▶ _Records shown_:
== Segment start ==

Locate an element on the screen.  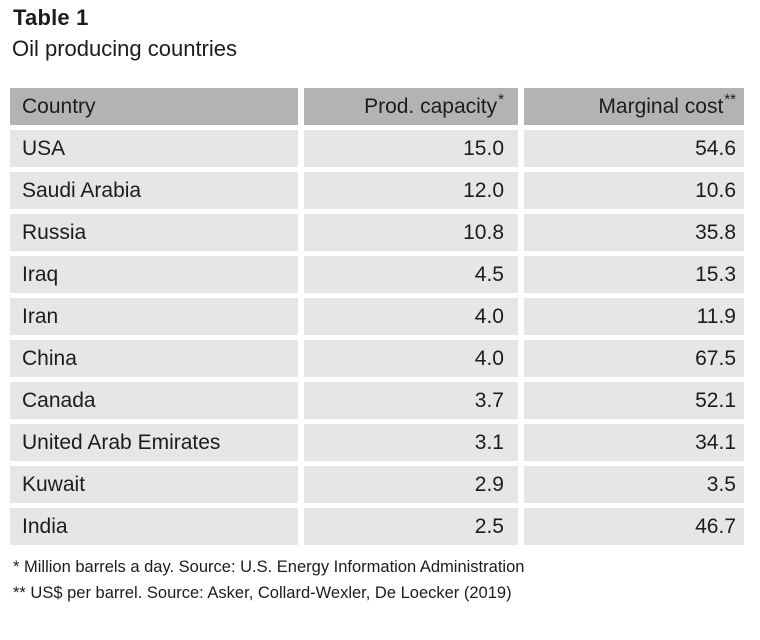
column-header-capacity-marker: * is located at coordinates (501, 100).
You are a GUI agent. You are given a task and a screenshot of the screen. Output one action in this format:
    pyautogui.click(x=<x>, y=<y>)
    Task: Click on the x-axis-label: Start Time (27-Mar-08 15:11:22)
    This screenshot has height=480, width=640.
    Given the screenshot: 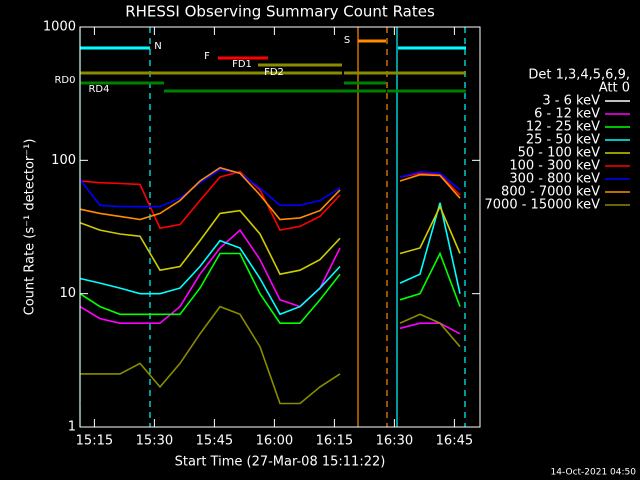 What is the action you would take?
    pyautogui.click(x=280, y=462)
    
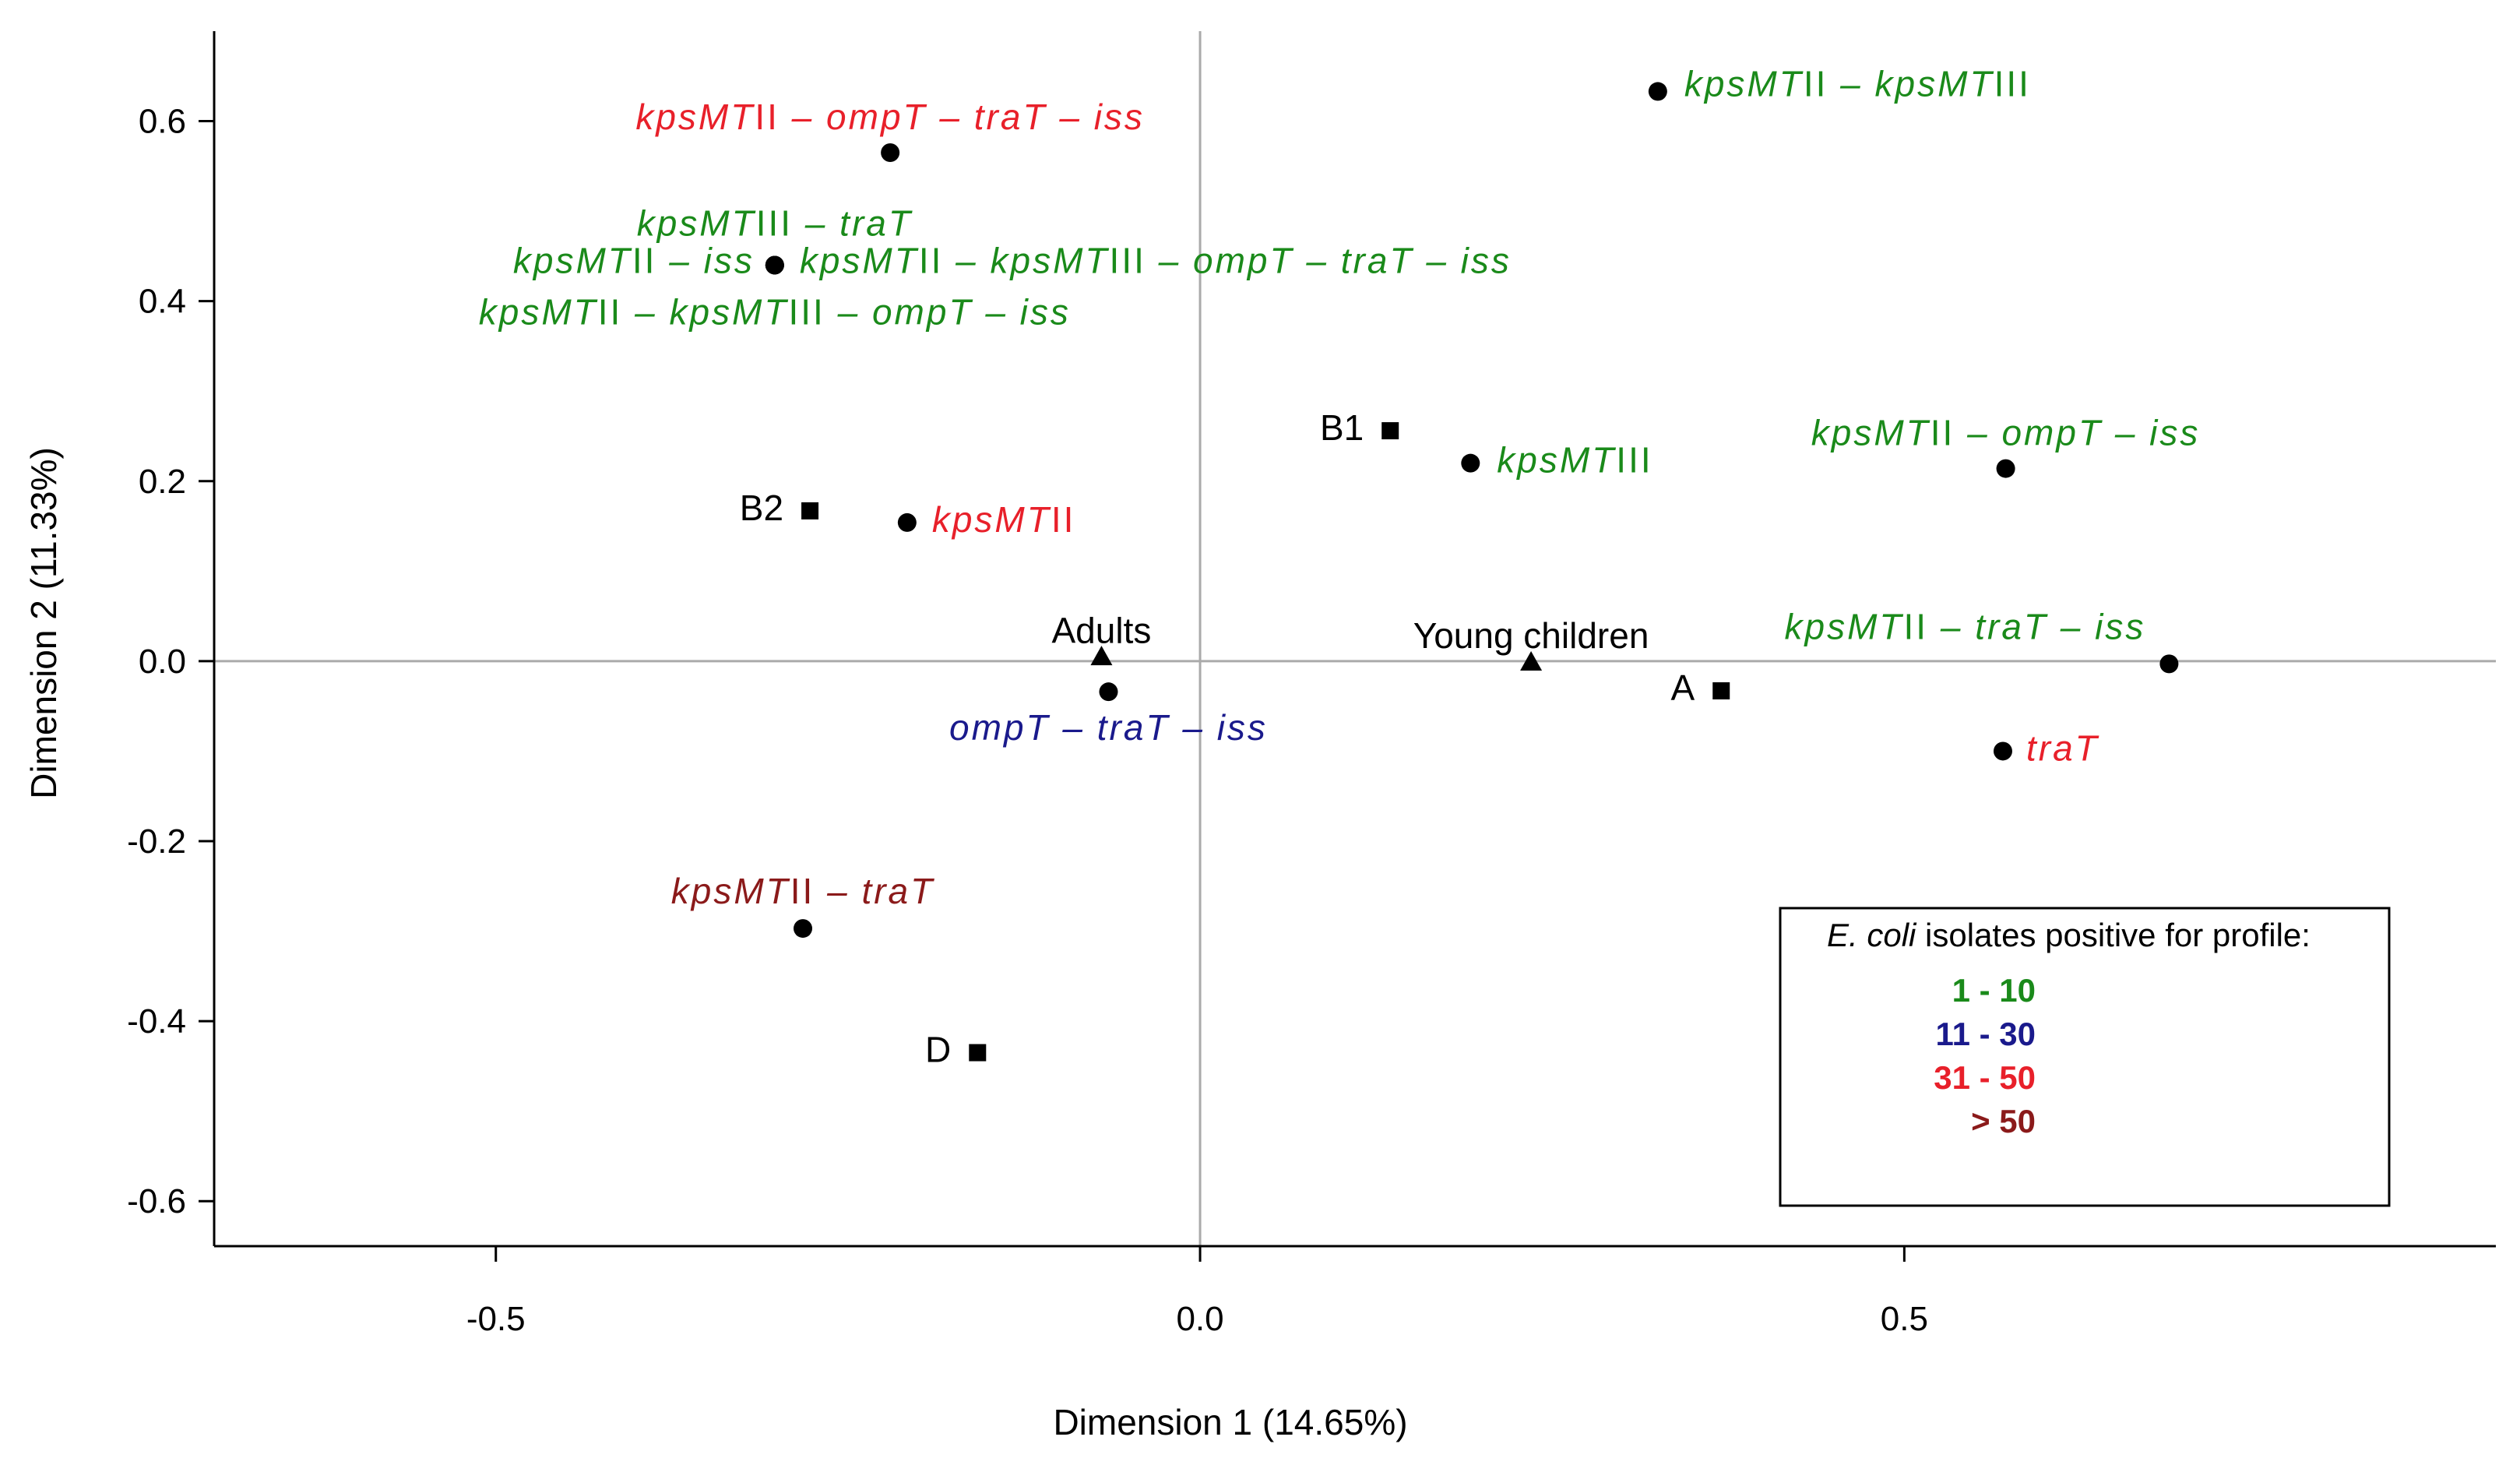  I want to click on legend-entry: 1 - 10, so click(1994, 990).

== Segment end ==
== Segment start ==

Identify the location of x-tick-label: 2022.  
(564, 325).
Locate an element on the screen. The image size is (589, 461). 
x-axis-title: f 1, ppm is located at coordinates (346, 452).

== Segment end ==

▶ _Problem description_: Copy the data between the lines holding "Locate an element on the screen. The" and "x-axis-title: f 1, ppm", inclusive, as it stands.

▶ _Reply_:
Locate an element on the screen. The image size is (589, 461). 
x-axis-title: f 1, ppm is located at coordinates (346, 452).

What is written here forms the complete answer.